Wat maakt nu dat kombucha kombucha wordt en kefir kefir? ‘Bij kefir zijn we daar al grotendeels achter’, vertelt Laureys. ‘Heel belangrijk zijn natuurlijk die backslopping-techniek en de zuurstofarme omgeving. Verder spelen het kalk- en carbonaatgehalte van het water een rol bij de groei van de korrels.’ De fermentatie moet op kamertemperatuur gebeuren, maar als je tien keer na elkaar fermenteert op 17°C, krijg je andere bacteriën dan wanneer je dat zou doen op 24°C of 29°C. ‘Het blijft waterkefir, maar de smaak kan wel veranderen, omdat iedere bacterie een andere combinatie van esters produceert.’ 

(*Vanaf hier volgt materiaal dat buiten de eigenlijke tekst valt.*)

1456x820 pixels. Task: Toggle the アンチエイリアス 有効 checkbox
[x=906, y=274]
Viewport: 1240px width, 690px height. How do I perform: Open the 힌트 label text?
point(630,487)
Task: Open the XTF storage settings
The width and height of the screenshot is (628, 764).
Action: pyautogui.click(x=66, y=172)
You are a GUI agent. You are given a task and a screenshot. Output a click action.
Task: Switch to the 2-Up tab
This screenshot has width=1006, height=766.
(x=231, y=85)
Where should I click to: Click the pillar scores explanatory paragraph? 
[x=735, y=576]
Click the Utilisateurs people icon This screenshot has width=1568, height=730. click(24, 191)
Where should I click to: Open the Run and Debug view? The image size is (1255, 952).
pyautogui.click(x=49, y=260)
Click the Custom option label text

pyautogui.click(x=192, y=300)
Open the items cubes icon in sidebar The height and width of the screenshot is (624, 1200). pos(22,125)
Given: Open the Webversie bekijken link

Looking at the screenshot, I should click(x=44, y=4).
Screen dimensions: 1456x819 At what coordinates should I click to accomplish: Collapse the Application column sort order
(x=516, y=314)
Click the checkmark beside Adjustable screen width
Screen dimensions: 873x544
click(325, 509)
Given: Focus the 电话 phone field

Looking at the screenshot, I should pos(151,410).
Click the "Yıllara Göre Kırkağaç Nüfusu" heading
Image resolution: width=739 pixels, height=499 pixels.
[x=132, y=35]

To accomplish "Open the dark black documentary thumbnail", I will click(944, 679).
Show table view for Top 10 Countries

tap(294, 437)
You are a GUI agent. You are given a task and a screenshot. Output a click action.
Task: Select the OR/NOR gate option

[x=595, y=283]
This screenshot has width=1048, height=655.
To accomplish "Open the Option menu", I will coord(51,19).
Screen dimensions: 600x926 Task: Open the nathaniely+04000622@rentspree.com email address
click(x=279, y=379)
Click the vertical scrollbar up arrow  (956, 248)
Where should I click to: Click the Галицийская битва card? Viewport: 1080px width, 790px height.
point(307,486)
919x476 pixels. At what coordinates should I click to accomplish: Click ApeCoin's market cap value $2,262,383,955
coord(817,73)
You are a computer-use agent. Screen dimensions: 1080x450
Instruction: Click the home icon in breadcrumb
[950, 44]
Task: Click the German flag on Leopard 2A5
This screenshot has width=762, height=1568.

Bij kombucha is alles nog niet zo duidelijk, die is ook nog veel minder onderzocht. Volgens De Vuyst circuleren er drankjes die eigenlijk geen kombucha zijn, omdat ze vol melkzuurbacteriën zitten. ‘Waarschijnlijk sluiten de brouwers van die drankjes hun potten hermetisch af, omdat ze dat properder vinden. Maar dan krijg je een anaerobe fermentatie, en dus geen azijnzuurbacteriën.’

Duidelijkheid gevraagd

Vooral in de Verenigde Staten schieten de kombuchabrouwerijen als paddenstoelen uit de grond. Daarom ook dat er daar een sterke vraag is naar een duidelijke definitie voor kombucha. Producenten die het goed aanpakken zouden zo beter beschermd zijn.

Kun je iets ongezonds of zelfs giftigs produceren als je onbeslagen met kombucha, waterkefir of zuurdesem aan de slag gaat? Laureys en De Vuyst menen van niet, zolang je de nodige hygiënemaatregelen in acht neemt en je volgens het boekje werkt. ‘Als je minstens tien dagen backslopt om je microbieel ecosysteem te laten stabiliseren voor je met je zuurdesem aan de slag gaat, kan er niets misgaan’, zegt De Vuyst. ‘De desem is dan al te zuur voor schadelijke bacteriën. Het enige wat er kan gebeuren is dat je zuurdesem langs buiten beschimmelt, maar dat zie je dan ook meteen.’

Bij waterkefir en kombucha komt het er vooral op aan ‘je huisgenoot niet te verwennen’, vertelt Laureys. ‘Ga niet denken: ik zal die arme kefirkorrels eens een halve kilo vijgen geven. Twee vijgen is genoeg! Hoe meer voedsel je voorziet, hoe meer je selecteert voor gulzige micro-organismen. Diegene die je wil, zijn aangepast aan arme nutriëntarme omgevingen.’ Verder kan ook een scoby beschimmelen, en dan geldt hetzelfde als bij zuurdesembrood: opnieuw beginnen en goed op de hygiëne letten.